The revolution that transformed Buganda society is being repeated

The purpose of my research and writing is to provide information to encourage Ugandans to debate issues of interest to the present and future generations. So far I have focused on Buganda and the Great Lakes region, raising issues many of them controversial such as tribes and nations.

In this posting I want to show how the 1900 Uganda Agreement revolutionized Buganda society by changing land ownership, a process that is being repeated at the moment under the NRM government.

In 1899 Sir Harry Johnston was appointed Special Commissioner with a mandate regarding the administration of Buganda and land ownership. Regarding the latter he chose to work with the three ministers that served as regents and the Lukiiko.

Johnson convinced Baganda leaders in part through bribery that uncultivated land, forests and wetlands/swamps – half of Buganda land – come under the Protectorate Government as Crown Land. The rest was shared by the Kabaka, members of his family, the three ministers, saza and lesser chiefs and 1000 notables.

The responsibility for dividing the land in square miles was given to the Lukiiko. The Saza chiefs received both official land which changed hands with the holder of the office and private estates to which they were permanently entitled. The ministers were given extra land to buy their support.

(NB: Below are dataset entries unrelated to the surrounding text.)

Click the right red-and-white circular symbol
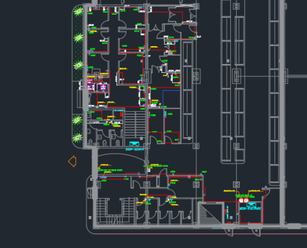Viewport: 307px width, 248px height. (x=246, y=200)
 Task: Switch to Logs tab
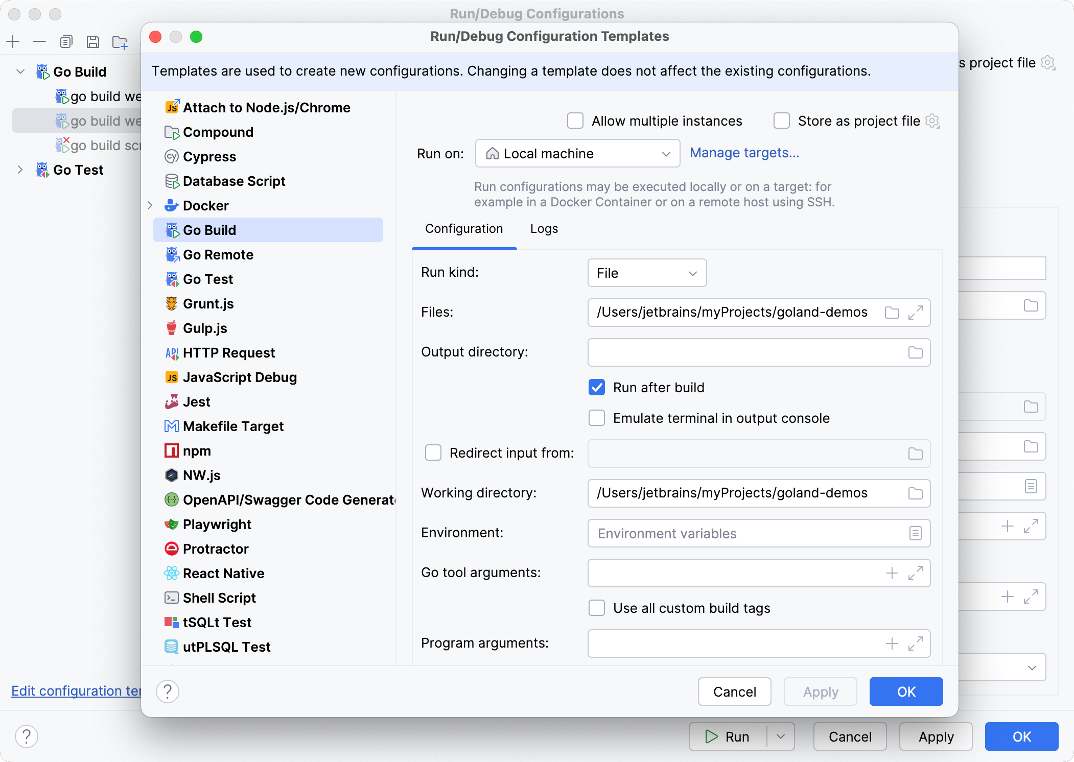click(545, 228)
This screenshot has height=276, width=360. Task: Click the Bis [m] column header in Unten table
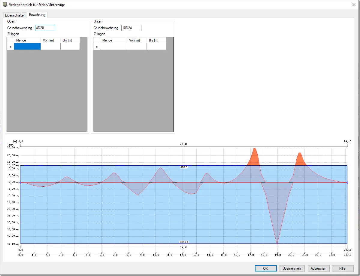156,40

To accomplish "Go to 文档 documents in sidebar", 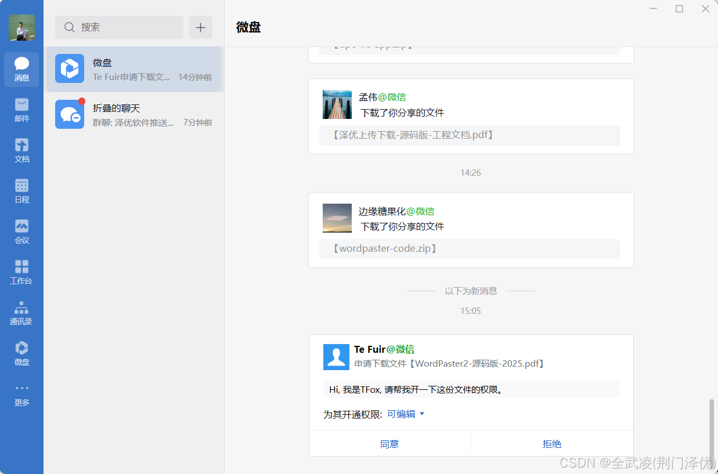I will (x=21, y=150).
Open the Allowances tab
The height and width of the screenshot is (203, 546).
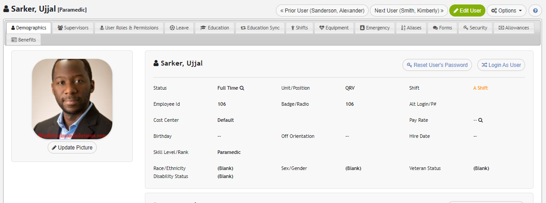(x=513, y=28)
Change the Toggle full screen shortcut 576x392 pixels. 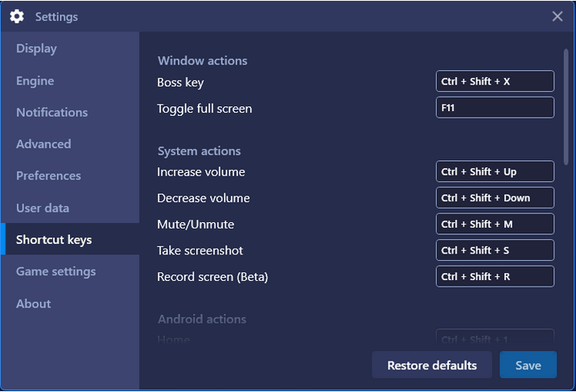495,108
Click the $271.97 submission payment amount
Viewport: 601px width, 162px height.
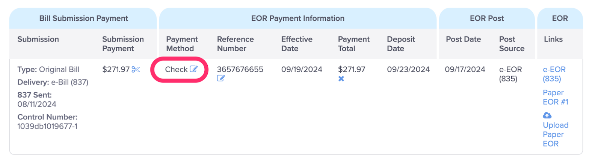(116, 69)
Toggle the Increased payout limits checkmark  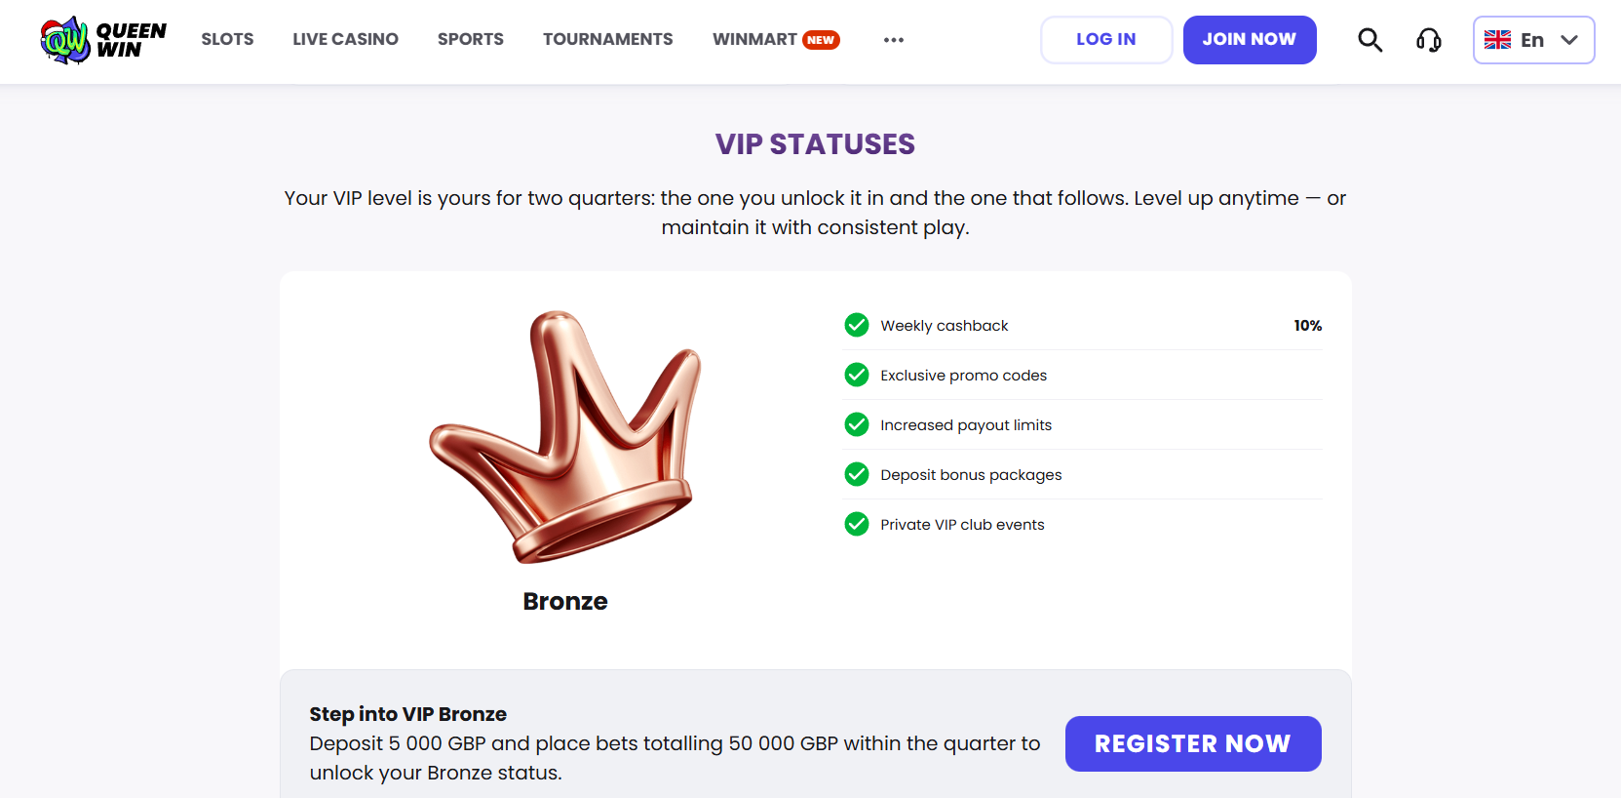click(x=856, y=424)
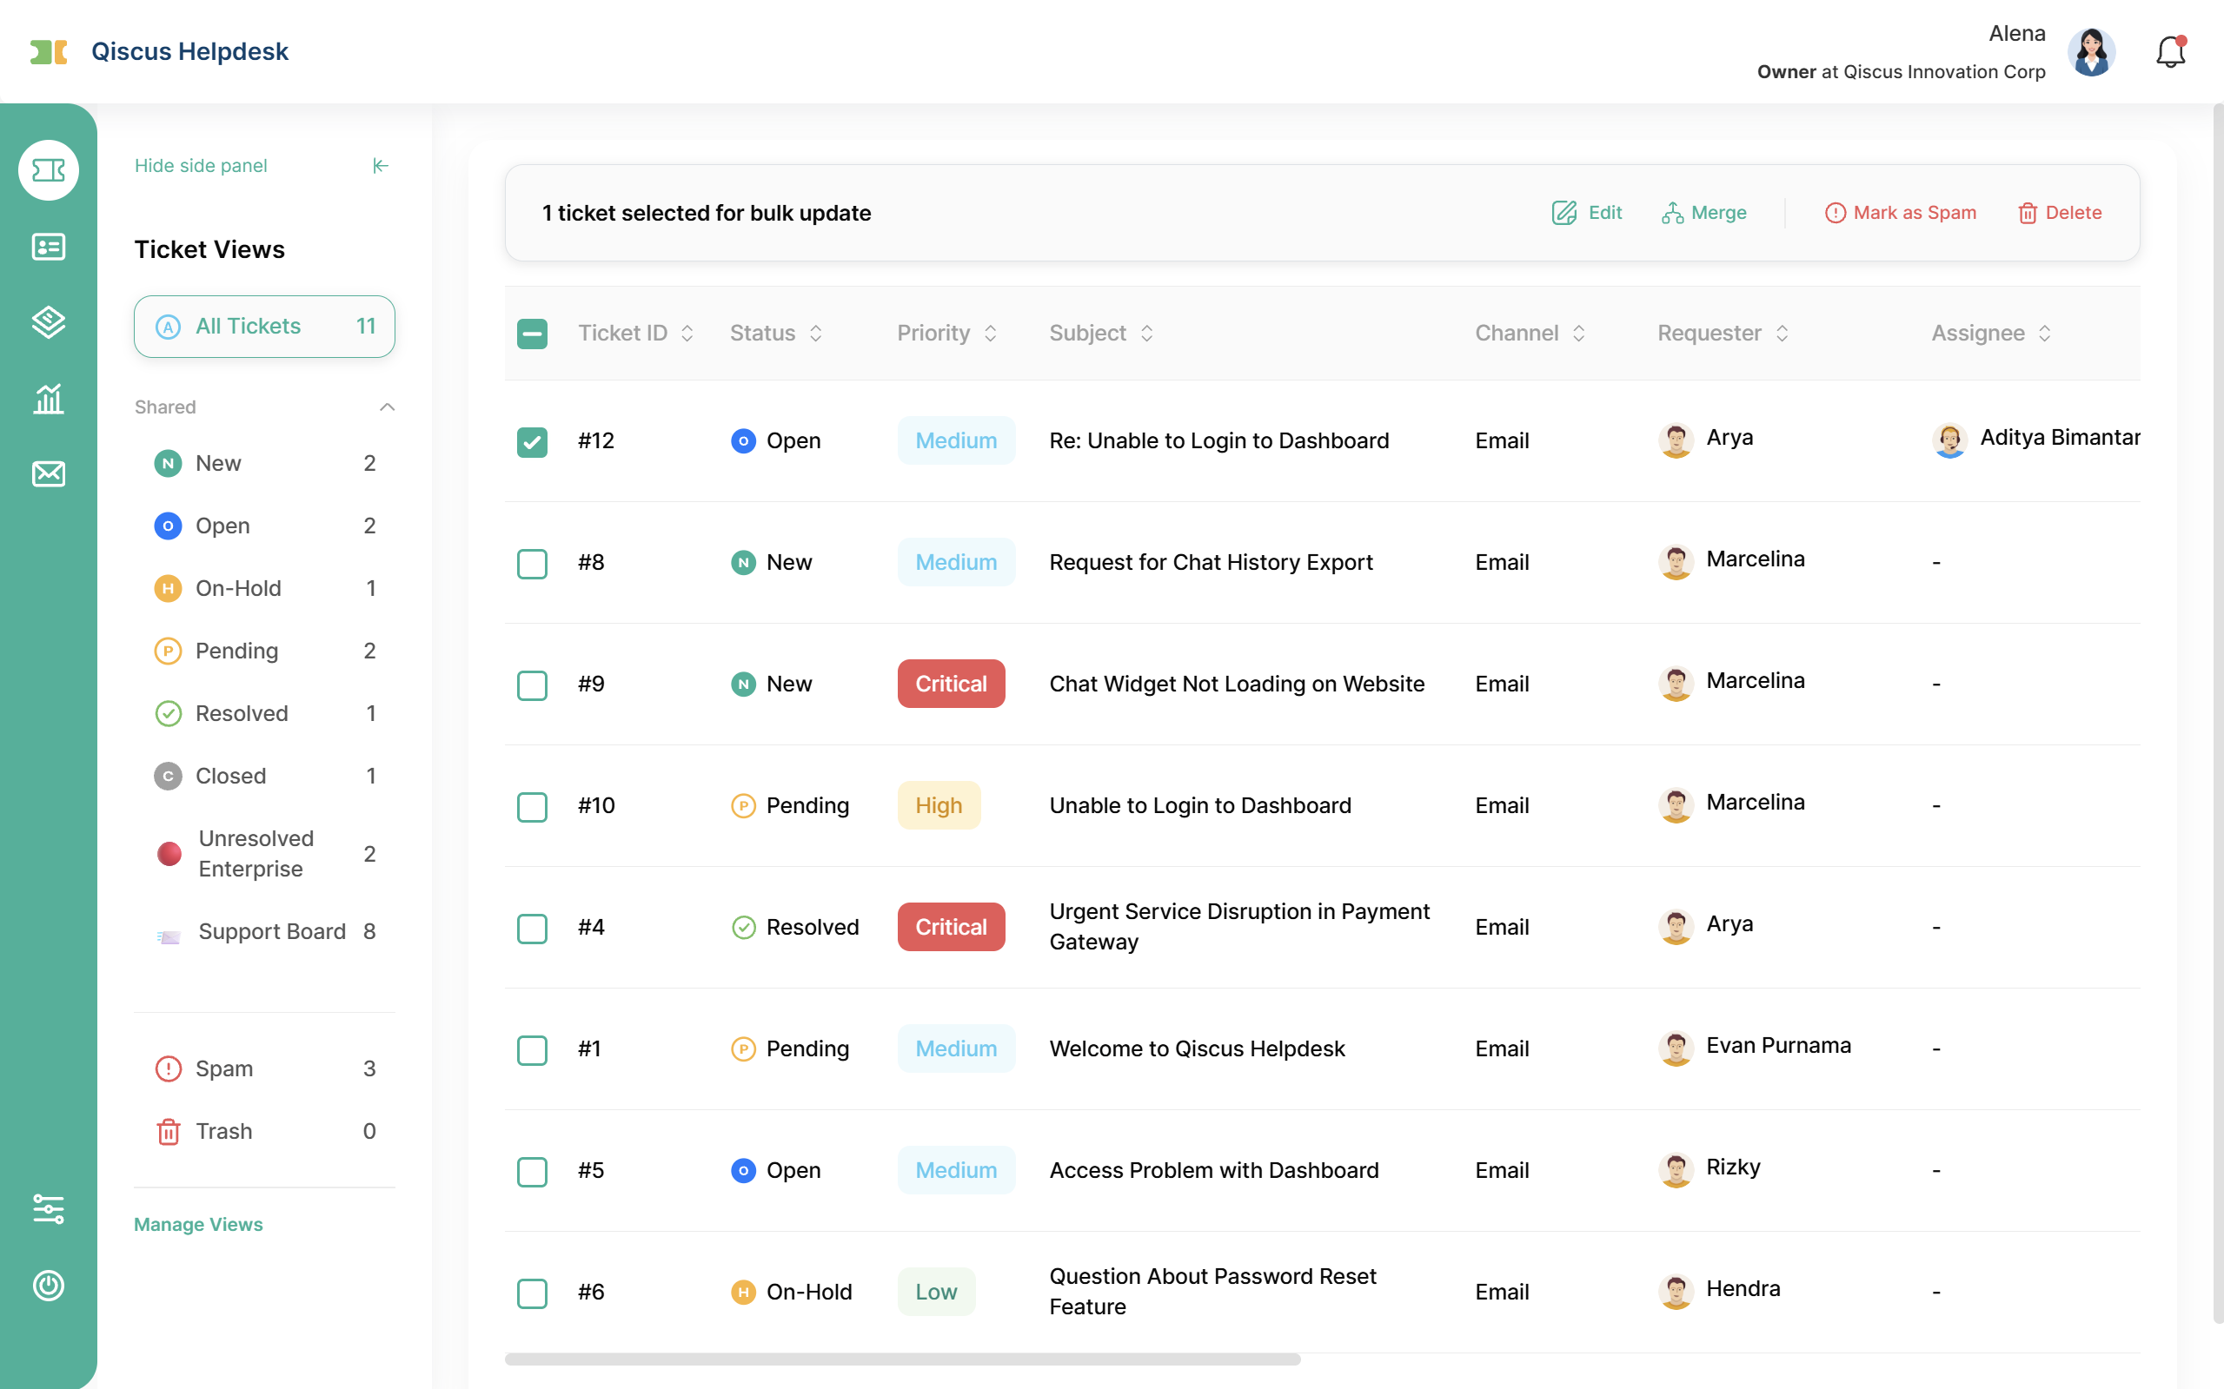Open the notification bell

coord(2171,52)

Apolo Kagwa was given 20 square miles and 100 heads of cattle; Mugwanya 15 square miles and Kangawo 10 square miles. The Commissioner was criticized for bribing the ministers into signing the Agreement.

Clan heads and peasants – bataka and bakopi – lost to the new class of land owners that Johnston created. The distribution of land caused tremendous difficulties and suffering. The ministers and saza chiefs chose land where it suited them preferring the most populated areas that were most fertile. Once the land had been chosen the ministers and saza chiefs and other beneficiaries brought their own followers, evicting en masse those that had settled in these areas. These decisions “…created a chaos of refugee movement in the countryside from which even European District Officers recoiled”.

Johnston was only interested in getting support for the Agreement no matter what happened to the economic and social welfare of ordinary people. He was criticized for abandoning existing system of customary tenure that deprived peasants of their security and means of livelihood while introducing an alien concept of individual land ownership.

Johnston decision marked the beginning of tensions and conflicts that ultimately gave rise to the formation of political parties and demand for independence.

What we are witnessing today is another land dispossession exercise in Buganda (and other parts of Uganda). However, the difference this time is that while Johnston dispossessed peasants of their land, the ownership remained in the hands of Baganda and the peasants were not chased away. Under the NRM dispossession program land ownership is being concentrated in the hands of foreigners who are chasing away former owners that have fled to urban slums where they are facing a bleak future.

Just as the peasants and other disgruntled Baganda formed political parties to regain their land, security and independence, a new breed of leaders is emerging at home and abroad to wrestle power from the failed NRM government by peaceful means in the first instance.